TRECHO DO TEXTO >>

..........

A ciência por trás do “bom amigo”
A amizade, celebrada em canções e na vida cotidiana, vai muito além de um sentimento. Pesquisas científicas, iniciadas ainda na década de 1930, têm consistentemente demonstrado que relacionamentos sociais positivos e construtivos são pilares fundamentais para a saúde física e emocional. Um estudo emblemático conduzido nos anos 1960 por Lester Breslow, identificou, além de hábitos como não fumar e praticar exercícios, a importância crucial das conexões sociais para uma vida mais longa.
Solidão: Um Risco à Saúde Pública
A ausência de vínculos sociais e a solidão, por outro lado, foram associadas a um aumento significativo na suscetibilidade a diversas doenças. Uma meta-análise de 2010, realizada pela psicóloga Julianne Holt-Lunstad, analisou dados de quase 300 mil pessoas e concluiu que a relevância das amizades para a saúde supera fatores como o consumo de álcool, nível de atividade física e até mesmo a exposição à poluição.
Boas relações sociais atuam na redução de inflamações, promovem a saúde mental, diminuem o risco de AVC, doenças cardíacas, diabetes, declínio cognitivo e morte prematura. Em essência, quanto maior o suporte social percebido, melhor a saúde e menor a probabilidade de adoecer.

..........

DETALHES DA TAREFA >> Prossiga com o texto sobre a ciência da amizade e a saúde a partir do ponto em que ele termina. Os registros são um material à parte e não têm relação com o texto.

(Dados de origem)
..........

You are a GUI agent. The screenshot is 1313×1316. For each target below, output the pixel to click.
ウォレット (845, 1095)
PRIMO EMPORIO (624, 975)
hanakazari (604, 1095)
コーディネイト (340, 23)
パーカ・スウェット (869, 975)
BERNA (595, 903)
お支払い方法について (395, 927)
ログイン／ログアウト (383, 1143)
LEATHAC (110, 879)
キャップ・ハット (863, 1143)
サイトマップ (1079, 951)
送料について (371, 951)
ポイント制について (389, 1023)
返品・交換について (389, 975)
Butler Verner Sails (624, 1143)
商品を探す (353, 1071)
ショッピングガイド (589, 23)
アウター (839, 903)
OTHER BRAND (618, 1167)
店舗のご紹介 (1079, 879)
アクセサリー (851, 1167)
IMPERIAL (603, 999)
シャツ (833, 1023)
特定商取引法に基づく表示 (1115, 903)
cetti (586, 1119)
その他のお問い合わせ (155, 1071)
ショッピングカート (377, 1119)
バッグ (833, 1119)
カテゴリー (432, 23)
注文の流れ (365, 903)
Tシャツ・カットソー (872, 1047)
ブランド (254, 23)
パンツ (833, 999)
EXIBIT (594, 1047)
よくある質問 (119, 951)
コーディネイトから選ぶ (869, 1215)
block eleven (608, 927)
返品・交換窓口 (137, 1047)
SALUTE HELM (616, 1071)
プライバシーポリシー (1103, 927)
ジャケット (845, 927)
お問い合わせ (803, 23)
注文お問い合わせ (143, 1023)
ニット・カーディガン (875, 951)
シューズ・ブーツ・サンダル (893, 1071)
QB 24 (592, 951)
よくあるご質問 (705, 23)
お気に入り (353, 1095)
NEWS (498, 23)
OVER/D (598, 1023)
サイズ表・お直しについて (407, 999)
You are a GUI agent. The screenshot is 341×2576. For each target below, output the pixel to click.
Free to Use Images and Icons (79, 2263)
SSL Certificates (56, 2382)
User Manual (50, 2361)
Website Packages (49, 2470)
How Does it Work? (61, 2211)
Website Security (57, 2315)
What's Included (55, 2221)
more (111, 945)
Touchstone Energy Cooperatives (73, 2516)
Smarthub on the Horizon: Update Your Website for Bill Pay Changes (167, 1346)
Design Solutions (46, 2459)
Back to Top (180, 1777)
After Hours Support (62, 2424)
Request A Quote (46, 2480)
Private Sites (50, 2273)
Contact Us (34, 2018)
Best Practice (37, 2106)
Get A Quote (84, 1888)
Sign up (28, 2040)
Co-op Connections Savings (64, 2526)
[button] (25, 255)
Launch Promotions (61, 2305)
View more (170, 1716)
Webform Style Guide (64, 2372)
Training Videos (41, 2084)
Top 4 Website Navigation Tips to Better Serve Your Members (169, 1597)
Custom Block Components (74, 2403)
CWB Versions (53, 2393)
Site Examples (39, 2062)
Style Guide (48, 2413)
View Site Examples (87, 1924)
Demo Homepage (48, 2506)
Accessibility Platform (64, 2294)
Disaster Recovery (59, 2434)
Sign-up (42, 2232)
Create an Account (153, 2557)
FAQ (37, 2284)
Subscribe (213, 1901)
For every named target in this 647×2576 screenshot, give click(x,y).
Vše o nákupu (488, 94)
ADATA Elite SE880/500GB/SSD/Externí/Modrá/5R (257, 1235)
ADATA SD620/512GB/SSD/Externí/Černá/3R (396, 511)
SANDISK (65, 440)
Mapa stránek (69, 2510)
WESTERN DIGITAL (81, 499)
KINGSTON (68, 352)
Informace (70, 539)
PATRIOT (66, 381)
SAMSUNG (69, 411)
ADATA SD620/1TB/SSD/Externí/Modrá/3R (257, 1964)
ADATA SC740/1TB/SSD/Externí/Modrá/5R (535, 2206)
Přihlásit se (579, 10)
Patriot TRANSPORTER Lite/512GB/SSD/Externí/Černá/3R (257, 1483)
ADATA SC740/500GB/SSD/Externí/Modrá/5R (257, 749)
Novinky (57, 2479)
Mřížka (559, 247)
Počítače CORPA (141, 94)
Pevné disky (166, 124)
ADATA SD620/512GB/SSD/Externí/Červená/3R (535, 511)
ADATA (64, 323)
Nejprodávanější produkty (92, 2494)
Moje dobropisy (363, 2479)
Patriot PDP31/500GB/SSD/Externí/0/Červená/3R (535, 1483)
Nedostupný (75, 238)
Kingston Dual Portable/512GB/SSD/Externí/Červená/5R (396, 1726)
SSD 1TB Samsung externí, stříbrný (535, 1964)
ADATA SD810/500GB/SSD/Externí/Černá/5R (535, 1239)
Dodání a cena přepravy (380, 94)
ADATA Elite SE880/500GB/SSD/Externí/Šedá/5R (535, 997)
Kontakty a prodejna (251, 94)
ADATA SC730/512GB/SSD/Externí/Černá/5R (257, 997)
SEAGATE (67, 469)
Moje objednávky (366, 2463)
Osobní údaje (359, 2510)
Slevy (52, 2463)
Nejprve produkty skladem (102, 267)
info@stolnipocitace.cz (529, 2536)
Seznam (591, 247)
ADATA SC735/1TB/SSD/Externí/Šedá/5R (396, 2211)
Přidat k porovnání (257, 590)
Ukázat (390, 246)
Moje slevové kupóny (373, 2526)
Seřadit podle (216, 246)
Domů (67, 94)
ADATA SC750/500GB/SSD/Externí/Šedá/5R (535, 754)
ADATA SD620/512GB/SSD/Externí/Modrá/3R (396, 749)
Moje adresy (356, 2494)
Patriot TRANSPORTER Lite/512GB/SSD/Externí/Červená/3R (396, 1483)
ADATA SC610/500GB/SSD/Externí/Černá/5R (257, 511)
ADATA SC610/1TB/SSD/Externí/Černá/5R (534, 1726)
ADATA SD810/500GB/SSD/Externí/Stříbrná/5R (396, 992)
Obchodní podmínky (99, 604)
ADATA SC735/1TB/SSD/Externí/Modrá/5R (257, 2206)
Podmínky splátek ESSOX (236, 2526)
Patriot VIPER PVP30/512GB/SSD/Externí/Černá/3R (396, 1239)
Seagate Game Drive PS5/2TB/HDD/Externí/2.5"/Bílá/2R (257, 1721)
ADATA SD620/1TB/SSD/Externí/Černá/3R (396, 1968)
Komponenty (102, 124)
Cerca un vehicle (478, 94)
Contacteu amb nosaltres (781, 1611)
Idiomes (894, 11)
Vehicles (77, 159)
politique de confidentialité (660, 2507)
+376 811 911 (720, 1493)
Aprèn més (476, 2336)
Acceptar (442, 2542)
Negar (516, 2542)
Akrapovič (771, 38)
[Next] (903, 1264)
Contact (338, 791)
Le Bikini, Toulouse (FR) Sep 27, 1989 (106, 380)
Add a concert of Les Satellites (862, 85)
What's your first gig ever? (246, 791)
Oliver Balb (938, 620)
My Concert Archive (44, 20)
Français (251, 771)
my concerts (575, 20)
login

..........

RESPOSTA DA TAREFA >>
Evolução e Sobrevivência: A Base Biológica da Conexão
Desde os primórdios da humanidade, quando a vida em comunidade era vital para a sobrevivência através da cooperação, o isolamento passou a ser interpretado pelo nosso cérebro como um sinal de perigo. Essa predisposição evolutiva explica por que a solidão pode ativar respostas de estresse semelhantes às de ameaças físicas, liberando cortisol e mantendo o corpo em estado de alerta. A persistência desses mecanismos pode comprometer o sistema imunológico e abrir portas para o desenvolvimento de doenças.
A OMS Alerta: A Epidemia Silenciosa da Solidão
Diante da magnitude do problema, a Organização Mundial da Saúde (OMS) criou em 2023 a Comissão sobre Conexão Social. Um relatório recente da comissão revelou dados alarmantes: uma em cada seis pessoas no mundo sofre com a solidão, um fator associado a cerca de 871 mil mortes anualmente. Esse fenômeno afeta todas as idades, sendo particularmente crítico em países de baixa e média renda, e impactando negativamente o desempenho acadêmico e profissional, além de estar ligado a comportamentos prejudiciais à saúde.
Cultivando Vínculos para uma Vida Longa e Saudável
Priorizar amizades e relações pessoais é, portanto, um investimento direto na longevidade e na qualidade de vida. Em meio à rotina agitada, é fundamental dedicar tempo para cultivar e fortalecer esses laços. Afinal, como ressalta a OMS, a saúde é construída nos ambientes cotidianos onde aprendemos, trabalhamos, brincamos e amamos. E são os bons relacionamentos que, em última instância, dão sentido à vida, nos mantêm felizes e saudáveis.